Decision support systems have been developed to efficiently retrieve selected information from data warehouses. One type of decision support system is known as an on-line analytical processing system (“OLAP”). In general, OLAP systems analyze the data from a number of different perspectives and support complex analyses against large input data sets.
OLAP systems may retrieve and process data from one or more data warehouses or data marts. The data warehouses or data marts may include one or more relational databases. A relational database may include one or more data sources arranged in tables. The tables may be interrelated based upon keys, such as primary keys and foreign keys. Generally, a key is one or more columns in a table that may be used to designate, locate, and retrieve data related to a unique entity. The columns, data types, arrangement of tables, and relationships among tables may be referred to as a database schema.

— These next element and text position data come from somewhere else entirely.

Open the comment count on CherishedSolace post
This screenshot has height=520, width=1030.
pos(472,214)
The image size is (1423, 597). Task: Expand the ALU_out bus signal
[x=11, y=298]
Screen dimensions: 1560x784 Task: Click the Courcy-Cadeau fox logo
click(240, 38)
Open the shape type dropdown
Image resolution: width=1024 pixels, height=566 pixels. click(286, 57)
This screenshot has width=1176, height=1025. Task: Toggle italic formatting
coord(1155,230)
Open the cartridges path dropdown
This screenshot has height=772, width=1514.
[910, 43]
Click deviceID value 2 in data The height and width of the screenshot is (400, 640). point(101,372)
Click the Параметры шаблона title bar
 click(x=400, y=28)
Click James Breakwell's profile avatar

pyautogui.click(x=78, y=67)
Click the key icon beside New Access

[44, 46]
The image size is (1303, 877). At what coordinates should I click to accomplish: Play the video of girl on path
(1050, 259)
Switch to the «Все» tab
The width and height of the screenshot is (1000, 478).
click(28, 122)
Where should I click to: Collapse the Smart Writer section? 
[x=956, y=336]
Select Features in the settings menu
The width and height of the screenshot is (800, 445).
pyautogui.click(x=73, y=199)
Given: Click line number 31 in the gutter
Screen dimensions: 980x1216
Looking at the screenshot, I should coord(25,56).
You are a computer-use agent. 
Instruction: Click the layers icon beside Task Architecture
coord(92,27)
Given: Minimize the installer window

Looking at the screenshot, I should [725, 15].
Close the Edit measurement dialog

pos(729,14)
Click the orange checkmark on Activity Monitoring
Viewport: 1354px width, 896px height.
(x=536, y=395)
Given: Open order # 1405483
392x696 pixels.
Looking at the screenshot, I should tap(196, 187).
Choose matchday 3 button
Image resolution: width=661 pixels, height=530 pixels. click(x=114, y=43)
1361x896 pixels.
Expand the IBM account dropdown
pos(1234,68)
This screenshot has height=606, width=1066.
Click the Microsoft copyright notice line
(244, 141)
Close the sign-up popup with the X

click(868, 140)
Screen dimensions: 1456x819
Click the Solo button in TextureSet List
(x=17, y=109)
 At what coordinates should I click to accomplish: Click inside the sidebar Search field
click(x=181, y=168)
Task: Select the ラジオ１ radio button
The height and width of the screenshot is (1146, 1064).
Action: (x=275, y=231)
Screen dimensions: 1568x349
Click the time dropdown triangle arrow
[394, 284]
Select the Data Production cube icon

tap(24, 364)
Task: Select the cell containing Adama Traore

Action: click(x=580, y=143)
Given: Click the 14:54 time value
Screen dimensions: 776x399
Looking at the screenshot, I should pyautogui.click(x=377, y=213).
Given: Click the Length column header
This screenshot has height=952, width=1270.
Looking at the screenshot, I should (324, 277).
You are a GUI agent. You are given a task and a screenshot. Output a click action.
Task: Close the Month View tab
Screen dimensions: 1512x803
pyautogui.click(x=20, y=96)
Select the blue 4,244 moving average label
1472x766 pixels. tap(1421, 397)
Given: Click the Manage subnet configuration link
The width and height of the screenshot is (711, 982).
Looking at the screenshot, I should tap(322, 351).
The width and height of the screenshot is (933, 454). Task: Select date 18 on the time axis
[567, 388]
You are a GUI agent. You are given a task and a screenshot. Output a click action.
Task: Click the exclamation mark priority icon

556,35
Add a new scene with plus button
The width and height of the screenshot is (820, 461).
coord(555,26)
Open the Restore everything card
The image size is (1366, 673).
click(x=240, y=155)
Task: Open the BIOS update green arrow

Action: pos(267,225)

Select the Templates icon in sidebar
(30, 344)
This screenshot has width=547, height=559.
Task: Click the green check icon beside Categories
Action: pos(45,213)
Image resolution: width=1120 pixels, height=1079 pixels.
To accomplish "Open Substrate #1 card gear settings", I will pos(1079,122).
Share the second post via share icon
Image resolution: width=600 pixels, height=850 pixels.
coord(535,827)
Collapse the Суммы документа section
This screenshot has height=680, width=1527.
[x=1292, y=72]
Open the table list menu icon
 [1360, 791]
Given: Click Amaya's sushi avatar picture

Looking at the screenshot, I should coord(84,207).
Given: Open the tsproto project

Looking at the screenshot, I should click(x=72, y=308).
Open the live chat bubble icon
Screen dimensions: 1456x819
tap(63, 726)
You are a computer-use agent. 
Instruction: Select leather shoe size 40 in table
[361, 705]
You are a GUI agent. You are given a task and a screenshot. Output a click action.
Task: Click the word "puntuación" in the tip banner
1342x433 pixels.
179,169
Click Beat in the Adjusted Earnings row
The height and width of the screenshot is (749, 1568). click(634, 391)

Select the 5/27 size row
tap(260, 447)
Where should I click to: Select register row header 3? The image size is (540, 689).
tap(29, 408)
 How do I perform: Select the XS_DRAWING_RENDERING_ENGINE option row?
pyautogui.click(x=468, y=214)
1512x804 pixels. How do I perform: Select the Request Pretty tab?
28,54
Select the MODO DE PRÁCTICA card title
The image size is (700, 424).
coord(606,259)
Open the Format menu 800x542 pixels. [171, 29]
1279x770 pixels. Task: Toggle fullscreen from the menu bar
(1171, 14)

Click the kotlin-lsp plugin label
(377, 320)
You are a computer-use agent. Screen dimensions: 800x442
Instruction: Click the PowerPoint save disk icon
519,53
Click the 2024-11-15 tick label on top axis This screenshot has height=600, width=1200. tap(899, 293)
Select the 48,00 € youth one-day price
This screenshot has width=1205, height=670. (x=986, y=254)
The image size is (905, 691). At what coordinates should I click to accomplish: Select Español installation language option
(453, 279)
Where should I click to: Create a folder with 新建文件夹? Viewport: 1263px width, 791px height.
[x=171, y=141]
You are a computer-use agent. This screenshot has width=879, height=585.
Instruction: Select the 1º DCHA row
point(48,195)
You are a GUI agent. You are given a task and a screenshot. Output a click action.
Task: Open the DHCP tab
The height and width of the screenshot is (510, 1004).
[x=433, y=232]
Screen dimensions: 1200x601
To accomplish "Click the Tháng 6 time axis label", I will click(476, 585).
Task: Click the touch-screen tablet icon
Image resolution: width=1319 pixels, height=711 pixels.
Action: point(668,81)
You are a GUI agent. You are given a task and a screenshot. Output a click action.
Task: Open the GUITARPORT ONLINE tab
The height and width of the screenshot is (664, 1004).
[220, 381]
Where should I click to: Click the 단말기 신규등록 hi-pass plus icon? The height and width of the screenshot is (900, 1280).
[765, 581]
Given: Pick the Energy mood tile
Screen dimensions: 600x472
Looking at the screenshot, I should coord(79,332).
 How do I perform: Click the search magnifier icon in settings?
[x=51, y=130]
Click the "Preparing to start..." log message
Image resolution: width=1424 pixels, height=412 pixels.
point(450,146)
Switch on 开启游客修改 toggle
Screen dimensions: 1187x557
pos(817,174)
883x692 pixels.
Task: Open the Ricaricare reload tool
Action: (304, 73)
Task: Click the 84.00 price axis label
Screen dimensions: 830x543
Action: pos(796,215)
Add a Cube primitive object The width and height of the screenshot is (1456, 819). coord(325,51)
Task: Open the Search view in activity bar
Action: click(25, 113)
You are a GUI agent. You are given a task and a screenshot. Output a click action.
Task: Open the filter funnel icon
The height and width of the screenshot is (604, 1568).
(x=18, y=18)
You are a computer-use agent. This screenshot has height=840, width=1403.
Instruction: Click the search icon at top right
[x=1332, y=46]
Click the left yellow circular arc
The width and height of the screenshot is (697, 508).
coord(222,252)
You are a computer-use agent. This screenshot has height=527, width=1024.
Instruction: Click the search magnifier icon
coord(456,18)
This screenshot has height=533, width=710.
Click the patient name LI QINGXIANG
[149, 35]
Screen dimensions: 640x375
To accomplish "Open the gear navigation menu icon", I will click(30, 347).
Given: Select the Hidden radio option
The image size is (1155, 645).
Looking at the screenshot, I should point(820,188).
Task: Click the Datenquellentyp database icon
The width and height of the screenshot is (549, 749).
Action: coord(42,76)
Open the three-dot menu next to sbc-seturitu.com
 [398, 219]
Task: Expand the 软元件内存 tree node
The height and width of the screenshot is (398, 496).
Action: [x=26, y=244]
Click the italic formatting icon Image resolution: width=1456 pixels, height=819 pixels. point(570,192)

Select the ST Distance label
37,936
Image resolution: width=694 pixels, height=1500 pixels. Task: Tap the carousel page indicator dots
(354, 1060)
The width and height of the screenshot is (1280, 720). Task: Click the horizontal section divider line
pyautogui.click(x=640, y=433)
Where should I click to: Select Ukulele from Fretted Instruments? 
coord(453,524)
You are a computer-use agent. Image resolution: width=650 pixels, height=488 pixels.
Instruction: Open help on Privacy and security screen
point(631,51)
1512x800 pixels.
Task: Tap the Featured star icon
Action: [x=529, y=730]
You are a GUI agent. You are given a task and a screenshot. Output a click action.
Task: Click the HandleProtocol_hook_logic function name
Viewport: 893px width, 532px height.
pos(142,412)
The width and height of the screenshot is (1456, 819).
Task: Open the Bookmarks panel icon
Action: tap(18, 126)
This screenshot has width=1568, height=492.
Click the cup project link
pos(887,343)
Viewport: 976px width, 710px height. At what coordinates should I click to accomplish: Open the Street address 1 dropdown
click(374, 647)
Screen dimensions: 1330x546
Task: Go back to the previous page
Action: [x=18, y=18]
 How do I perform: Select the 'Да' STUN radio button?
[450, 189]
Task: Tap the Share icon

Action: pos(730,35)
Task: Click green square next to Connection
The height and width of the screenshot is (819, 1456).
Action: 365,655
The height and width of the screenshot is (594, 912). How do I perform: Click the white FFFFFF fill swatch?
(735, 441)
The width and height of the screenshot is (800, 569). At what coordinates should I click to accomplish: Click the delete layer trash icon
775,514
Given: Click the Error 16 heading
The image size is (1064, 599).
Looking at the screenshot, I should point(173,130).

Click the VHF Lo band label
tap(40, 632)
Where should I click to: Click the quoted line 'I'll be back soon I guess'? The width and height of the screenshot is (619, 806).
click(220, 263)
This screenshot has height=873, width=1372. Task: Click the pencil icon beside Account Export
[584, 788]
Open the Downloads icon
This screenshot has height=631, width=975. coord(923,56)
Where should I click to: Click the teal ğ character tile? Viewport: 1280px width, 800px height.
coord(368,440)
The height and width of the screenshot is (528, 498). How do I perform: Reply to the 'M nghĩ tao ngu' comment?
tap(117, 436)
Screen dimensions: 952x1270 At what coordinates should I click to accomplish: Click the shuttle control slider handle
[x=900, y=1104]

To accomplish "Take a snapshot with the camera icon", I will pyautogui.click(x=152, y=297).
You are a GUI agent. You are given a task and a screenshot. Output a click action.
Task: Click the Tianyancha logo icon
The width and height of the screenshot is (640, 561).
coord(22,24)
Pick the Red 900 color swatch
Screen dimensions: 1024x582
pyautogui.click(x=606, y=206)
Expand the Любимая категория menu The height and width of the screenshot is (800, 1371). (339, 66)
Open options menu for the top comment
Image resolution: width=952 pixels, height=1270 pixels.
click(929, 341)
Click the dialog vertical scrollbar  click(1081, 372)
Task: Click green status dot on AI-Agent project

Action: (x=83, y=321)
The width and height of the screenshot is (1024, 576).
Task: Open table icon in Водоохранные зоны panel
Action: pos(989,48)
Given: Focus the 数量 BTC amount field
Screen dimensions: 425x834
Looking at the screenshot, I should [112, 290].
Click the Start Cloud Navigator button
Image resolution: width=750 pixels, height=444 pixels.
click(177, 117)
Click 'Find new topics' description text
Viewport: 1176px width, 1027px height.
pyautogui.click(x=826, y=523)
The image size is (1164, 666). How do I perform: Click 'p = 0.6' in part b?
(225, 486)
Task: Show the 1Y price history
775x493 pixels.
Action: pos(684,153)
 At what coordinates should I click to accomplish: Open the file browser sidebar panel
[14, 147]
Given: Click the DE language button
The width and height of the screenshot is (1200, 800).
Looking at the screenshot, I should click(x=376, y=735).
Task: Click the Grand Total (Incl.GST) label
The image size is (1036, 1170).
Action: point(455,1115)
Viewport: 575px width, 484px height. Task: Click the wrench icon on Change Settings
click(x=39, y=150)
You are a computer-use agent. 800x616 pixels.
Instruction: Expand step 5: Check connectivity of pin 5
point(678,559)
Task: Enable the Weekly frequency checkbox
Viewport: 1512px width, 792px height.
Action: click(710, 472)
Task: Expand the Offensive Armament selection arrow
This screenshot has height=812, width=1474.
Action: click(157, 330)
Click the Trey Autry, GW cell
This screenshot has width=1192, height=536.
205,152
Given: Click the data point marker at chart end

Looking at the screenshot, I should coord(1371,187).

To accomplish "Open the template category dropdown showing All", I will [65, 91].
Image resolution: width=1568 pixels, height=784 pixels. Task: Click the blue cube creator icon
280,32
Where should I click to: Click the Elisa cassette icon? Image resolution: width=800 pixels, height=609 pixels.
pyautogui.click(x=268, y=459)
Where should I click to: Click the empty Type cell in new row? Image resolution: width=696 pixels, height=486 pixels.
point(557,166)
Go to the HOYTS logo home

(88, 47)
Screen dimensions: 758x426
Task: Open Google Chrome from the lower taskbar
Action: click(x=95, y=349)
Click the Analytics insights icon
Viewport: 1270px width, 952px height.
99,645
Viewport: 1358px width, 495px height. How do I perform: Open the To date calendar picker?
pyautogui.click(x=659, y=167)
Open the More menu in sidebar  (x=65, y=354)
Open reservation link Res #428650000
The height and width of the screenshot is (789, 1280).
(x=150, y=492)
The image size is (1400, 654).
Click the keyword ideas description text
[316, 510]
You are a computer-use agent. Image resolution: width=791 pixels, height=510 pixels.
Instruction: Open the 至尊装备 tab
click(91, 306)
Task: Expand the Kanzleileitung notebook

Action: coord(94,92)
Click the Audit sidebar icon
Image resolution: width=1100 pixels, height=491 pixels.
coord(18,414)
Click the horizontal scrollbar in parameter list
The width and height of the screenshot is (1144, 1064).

The databases within the data warehouses or data marts may include a database management system (DBMS) for governing manipulation of data within the databases. Some example DBMS products include Oracle™, Informix™, DB2 (Database 2), Sybase™, Microsoft SQL Server™, Microsoft Access™, and others. Each DBMS may include different methods for accessing and manipulating the data within the databases. Each DBMS may define a query language for accessing and manipulating data within the databases associated with that DBMS. For example, many commercially available DBMS utilize Structured Query Language (SQL). While SQL provides a common ground among many DBMS, implementation of SQL is by no means standard. Each DBMS includes variations in SQL query syntax, such as variable type definitions, naming restrictions, enhanced functions and calculations, shortcuts, defaults, and other features. Additionally, each DBMS may support different syntax for navigating the access and security features associated with the associated databases. A given OLAP system may handle interactions with a variety of DBMS simultaneously (such as when a single data warehouse includes multiple databases and DBMS from multiple vendors) or as a matter of compatibility with multiple competing DBMS.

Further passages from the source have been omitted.